<<<<

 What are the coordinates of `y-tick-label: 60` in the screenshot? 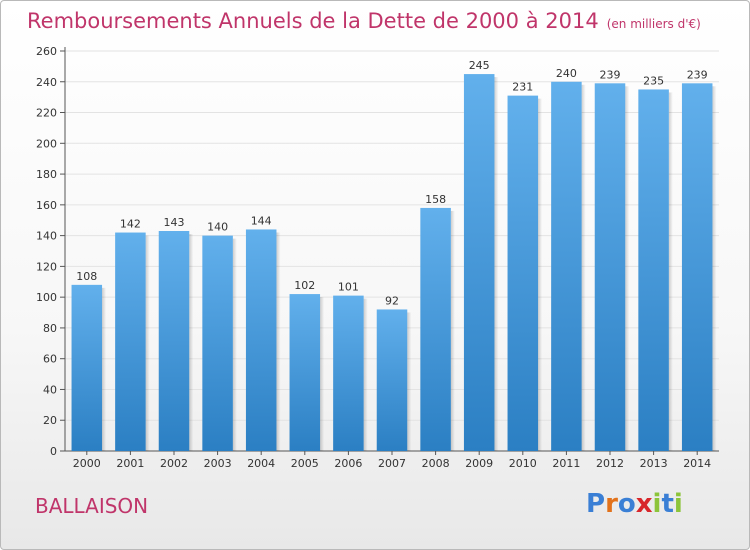 It's located at (50, 360).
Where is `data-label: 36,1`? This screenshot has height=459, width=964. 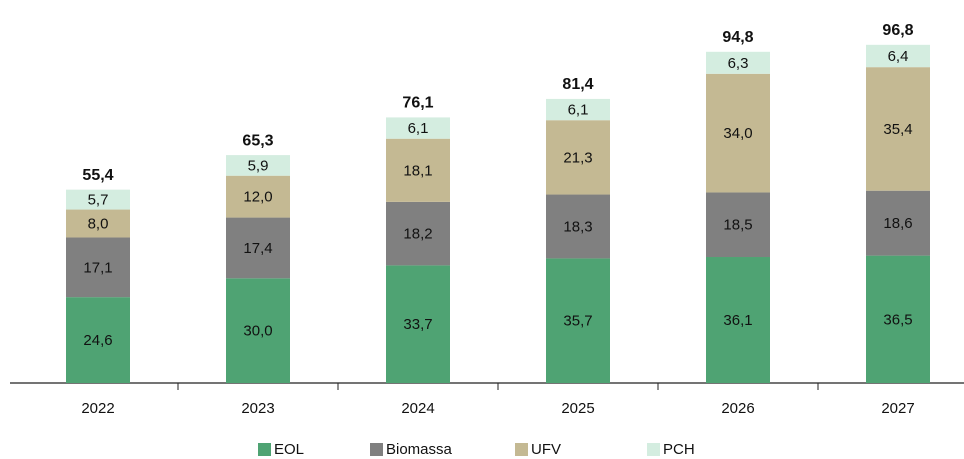
data-label: 36,1 is located at coordinates (738, 320).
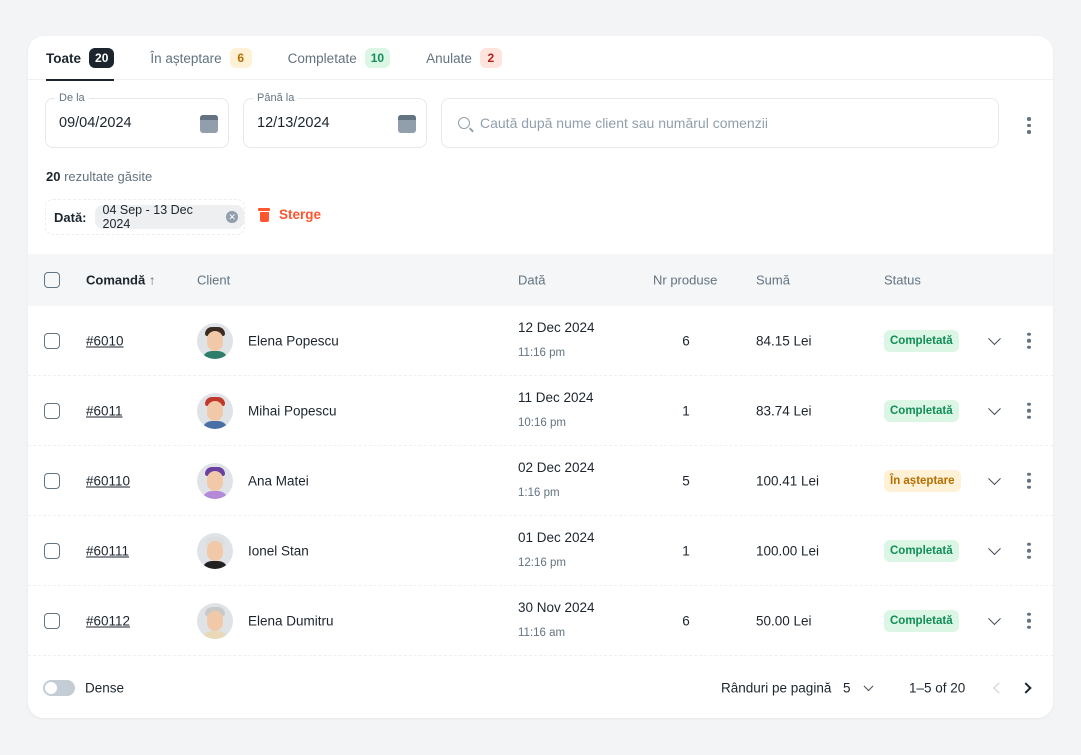  Describe the element at coordinates (556, 538) in the screenshot. I see `order-date: 01 Dec 2024` at that location.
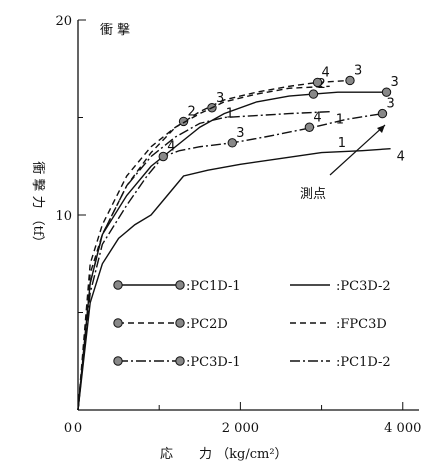  What do you see at coordinates (240, 428) in the screenshot?
I see `x-tick-label: 2 000` at bounding box center [240, 428].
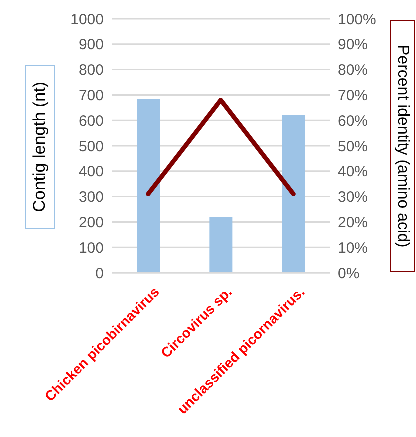 This screenshot has height=437, width=416. Describe the element at coordinates (349, 274) in the screenshot. I see `y2-tick-label: 0%` at that location.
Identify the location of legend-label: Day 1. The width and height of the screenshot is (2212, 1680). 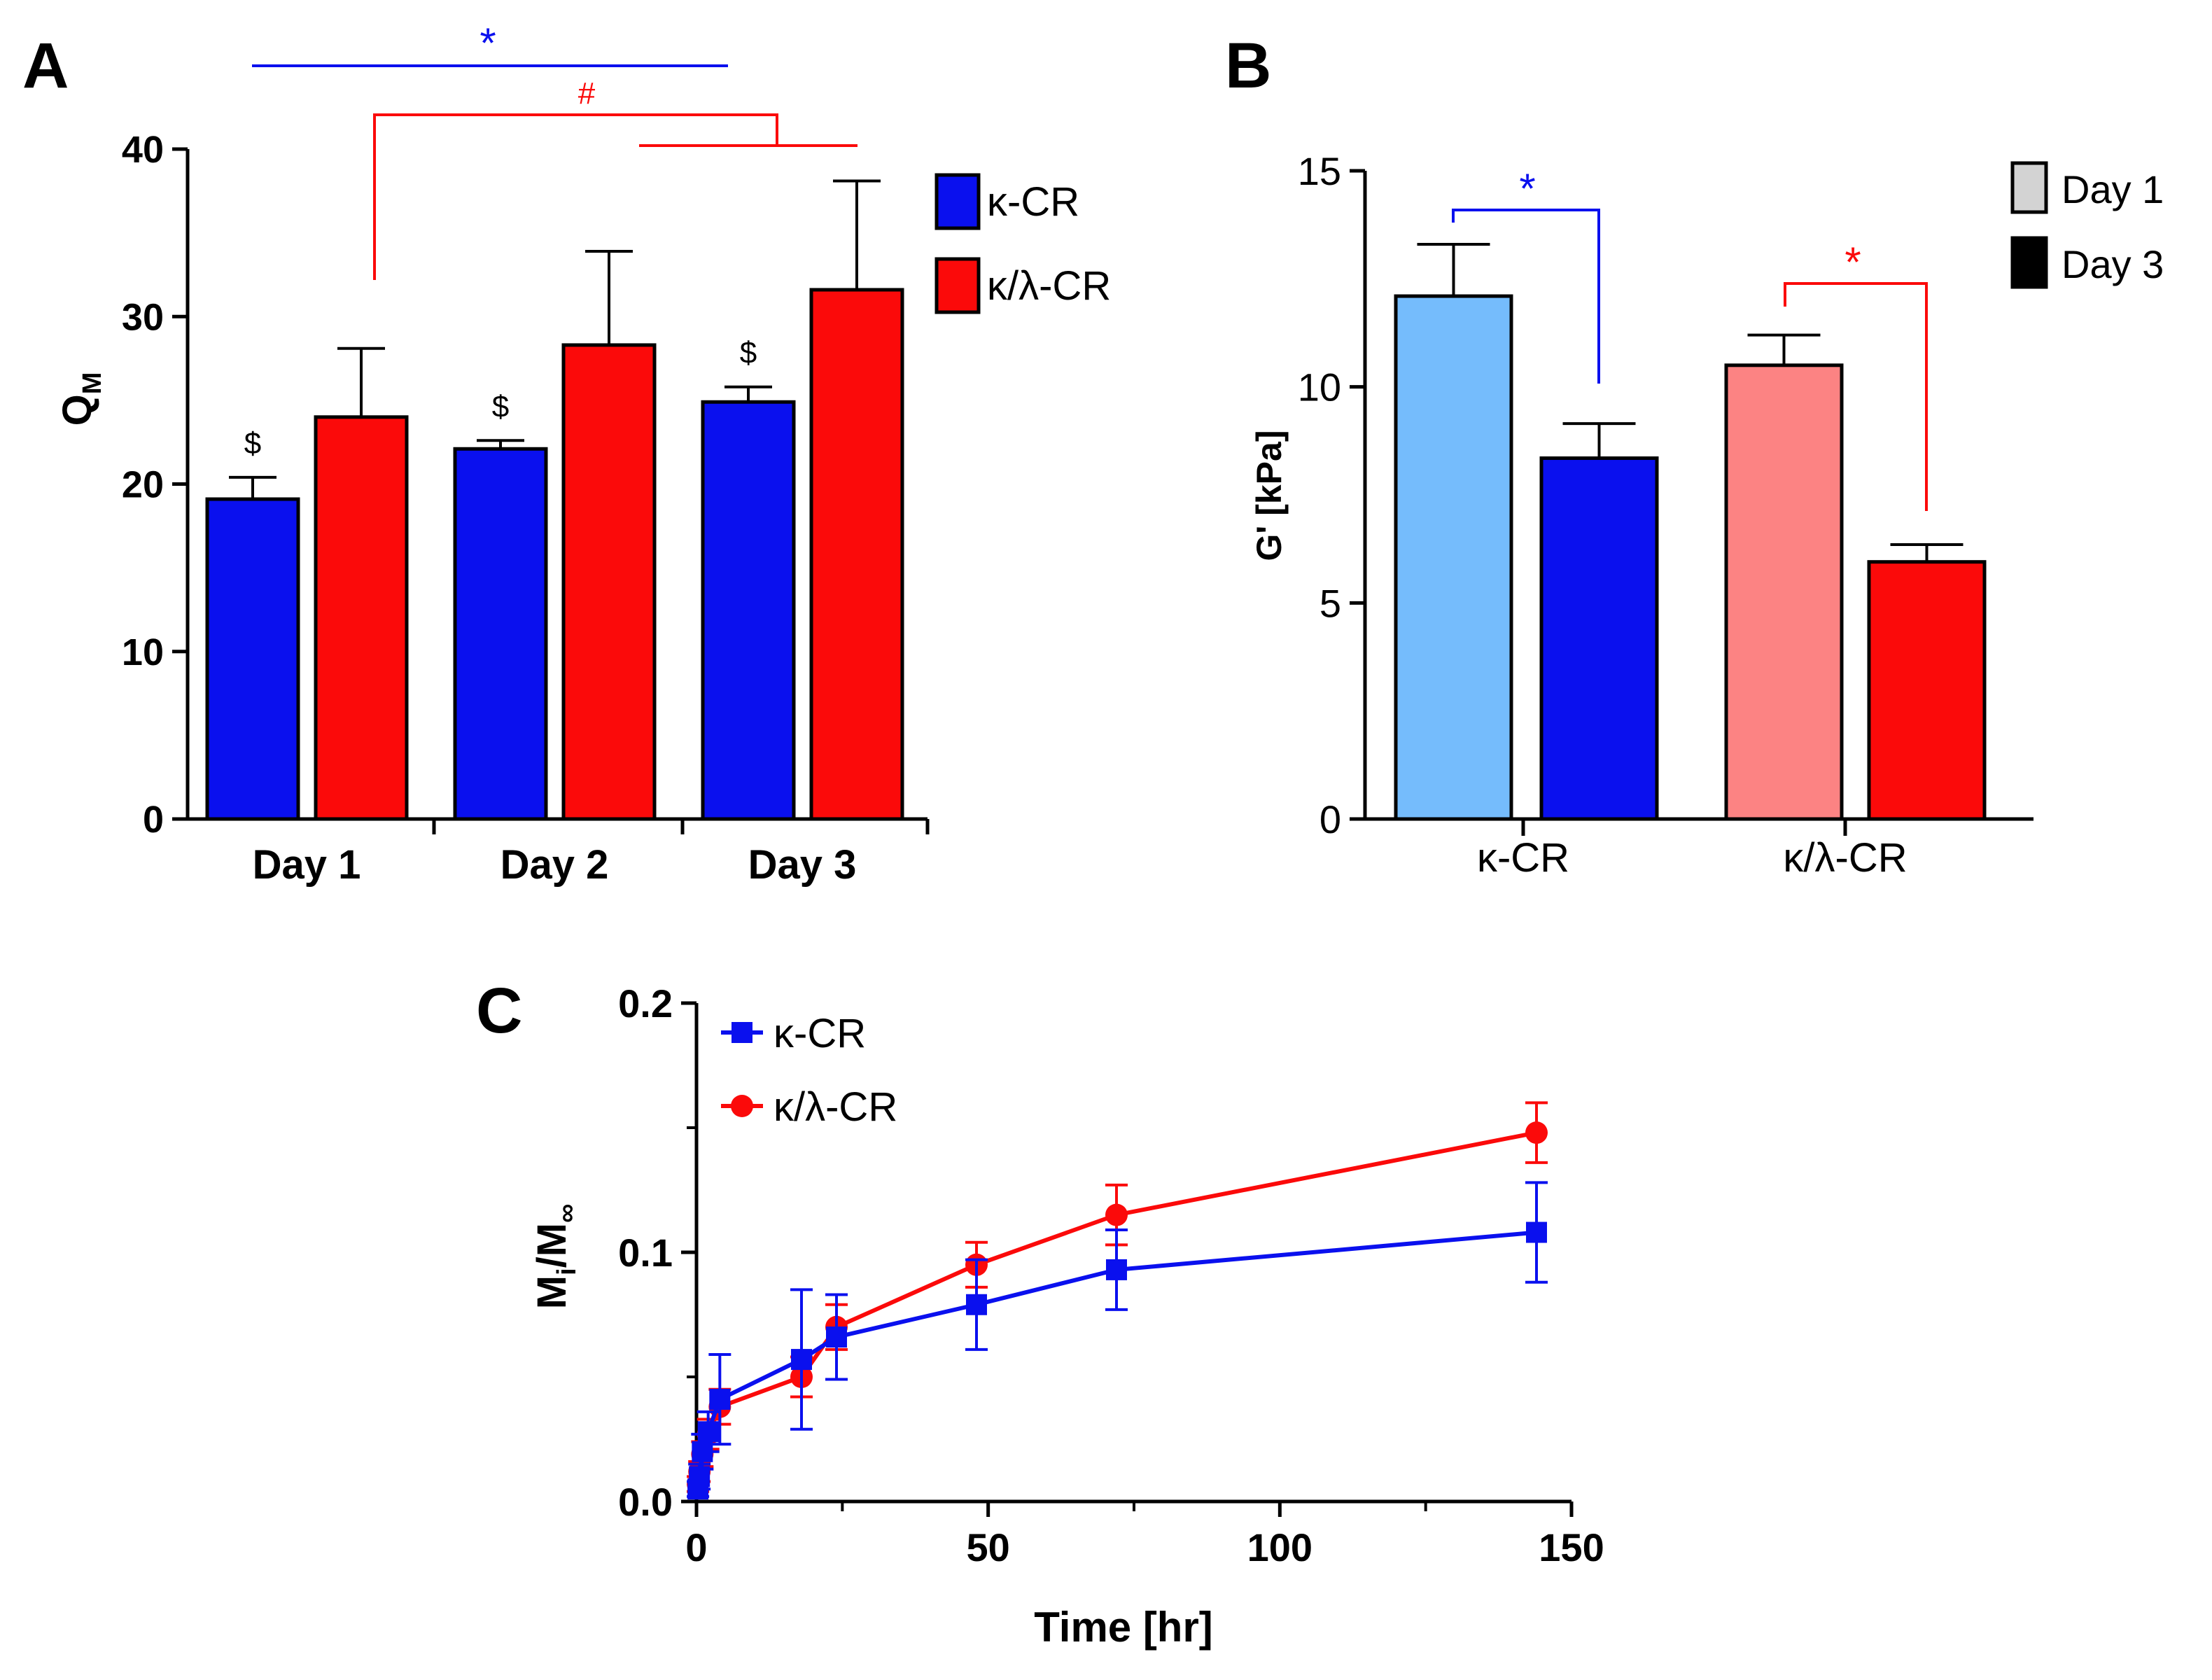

>>>>

## Brief
Write out the data from the line containing "has height=459, width=964." through the line containing "center [240, 428].", including both of those lines, and leave the pictures out of your answer.

## Solution for this exercise
Where is `data-label: 36,1`? This screenshot has height=459, width=964. 
data-label: 36,1 is located at coordinates (738, 320).
  Describe the element at coordinates (556, 538) in the screenshot. I see `order-date: 01 Dec 2024` at that location.
  What do you see at coordinates (240, 428) in the screenshot?
I see `x-tick-label: 2 000` at bounding box center [240, 428].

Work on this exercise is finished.